Repeat word for word the part of the text on grape and orange compounds below, starting at "Two compounds not" and ending at "given to patients.".

__Text passage__
BEGIN

Two compounds not usually found together can increase the body’s ability to fight obesity, diabetes and heart disease, new research finds.
Red grapes contain trans-resveratrol (tRES) and oranges contain hesperetin (HESP) compounds.
Pharmaceutical doses of these two compounds together reduce blood sugar, improve insulin sensitivity and artery function.
Professor Thornalley said:
“This is an incredibly exciting development and could have a massive impact on our ability to treat these diseases.
As well as helping to treat diabetes and heart disease it could “defuse the obesity time bomb.”
The trans-resveratrol and hesperetin compounds are also naturally found in different fruits but the problem is that the amounts in these fruits are not enough even by increasing fruit consumption in your diet.
Therefore, to see the effect a pharmaceutical dosage in a capsule form has to be given to patients.
This is what was tested by Professor Thornalley’s team.
The subjects for this study were overweight and obese people with a BMI between 25-40 and aged from 18 to 80.
For eight weeks they took the supplement in the capsule form and they were monitored by a dietary questionnaire.

END

__Dataset content__
BEGIN

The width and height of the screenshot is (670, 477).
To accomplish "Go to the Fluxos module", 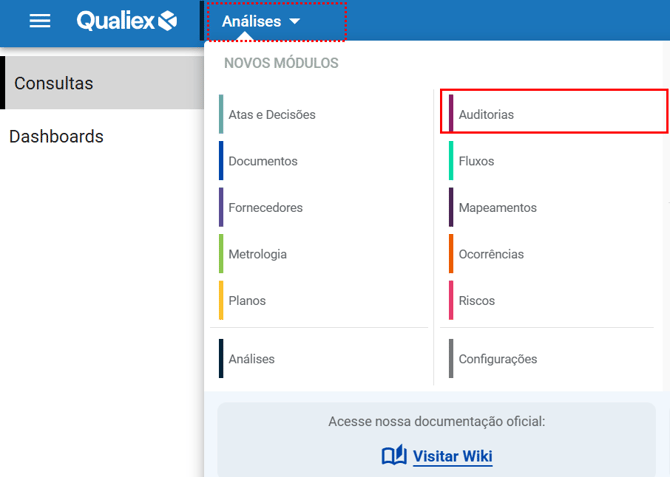I will (476, 161).
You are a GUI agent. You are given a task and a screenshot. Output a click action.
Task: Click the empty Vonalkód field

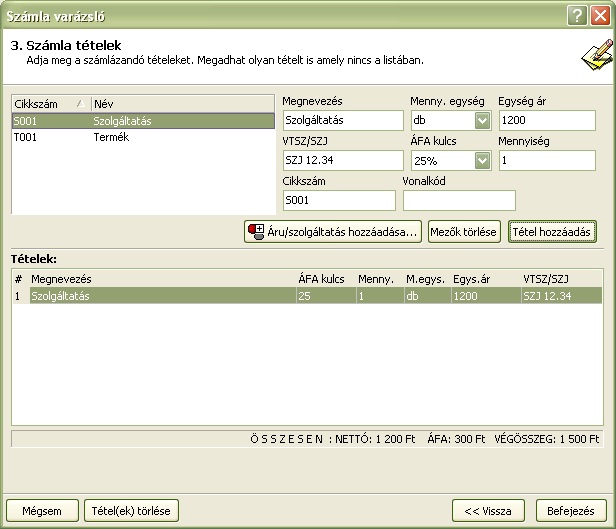click(459, 200)
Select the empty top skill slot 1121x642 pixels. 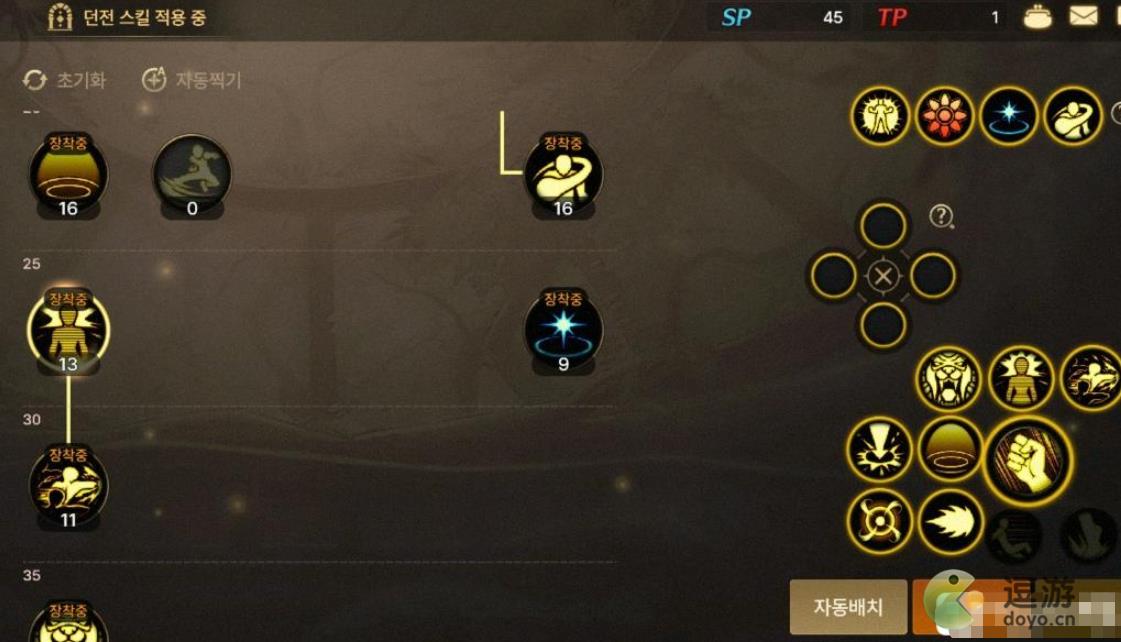click(x=883, y=226)
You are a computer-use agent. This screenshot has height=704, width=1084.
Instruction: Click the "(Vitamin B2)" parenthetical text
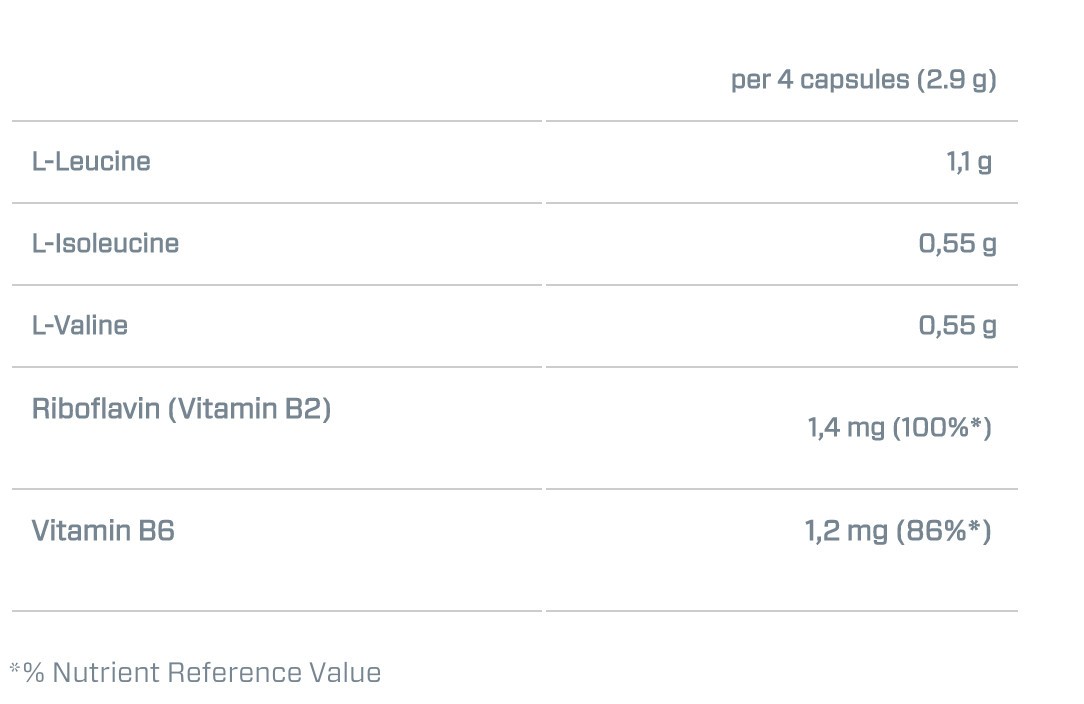249,409
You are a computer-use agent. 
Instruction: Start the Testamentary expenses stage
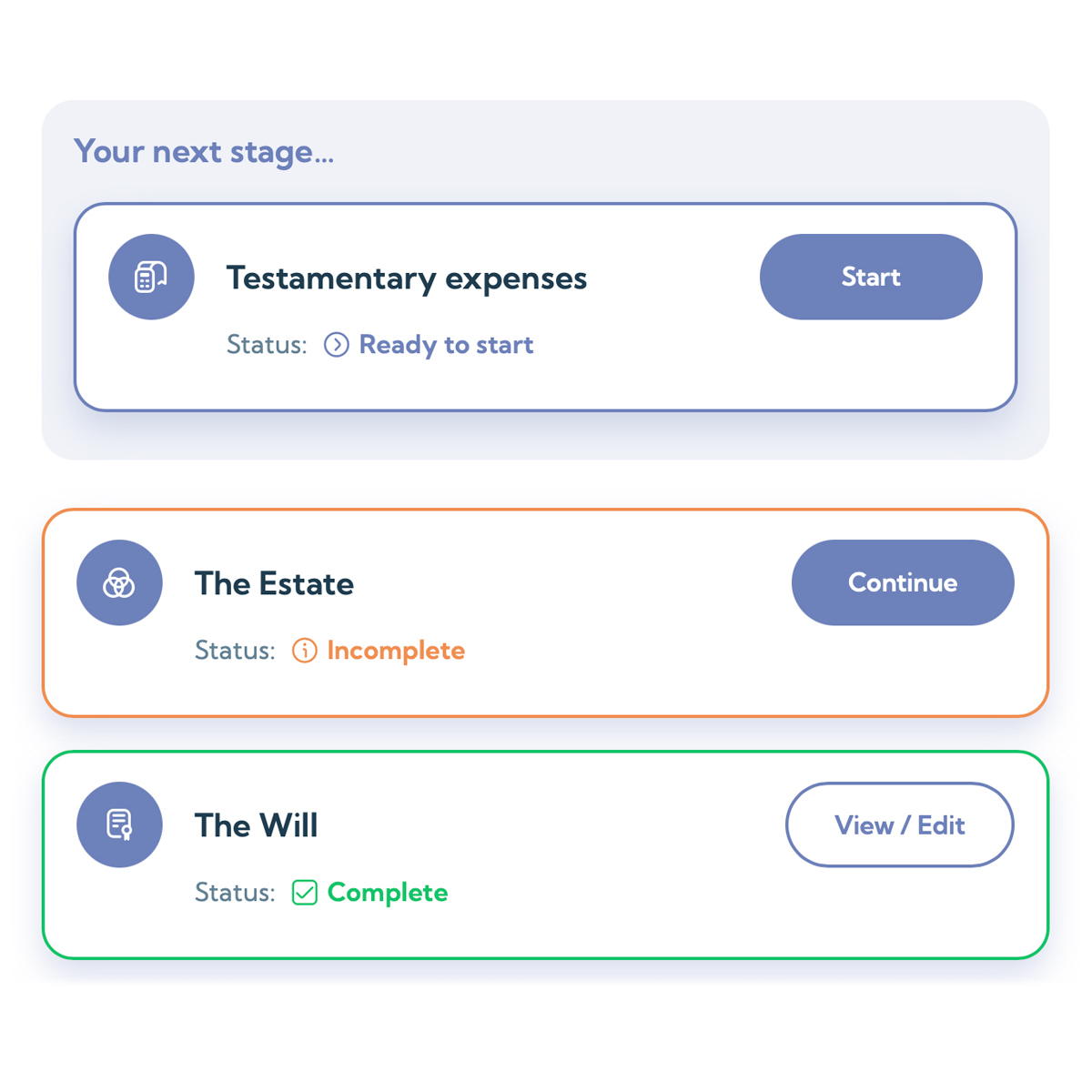871,277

END

__Finished exercise__
Two compounds not usually found together can increase the body’s ability to fight obesity, diabetes and heart disease, new research finds.
Red grapes contain trans-resveratrol (tRES) and oranges contain hesperetin (HESP) compounds.
Pharmaceutical doses of these two compounds together reduce blood sugar, improve insulin sensitivity and artery function.
Professor Thornalley said:
“This is an incredibly exciting development and could have a massive impact on our ability to treat these diseases.
As well as helping to treat diabetes and heart disease it could “defuse the obesity time bomb.”
The trans-resveratrol and hesperetin compounds are also naturally found in different fruits but the problem is that the amounts in these fruits are not enough even by increasing fruit consumption in your diet.
Therefore, to see the effect a pharmaceutical dosage in a capsule form has to be given to patients.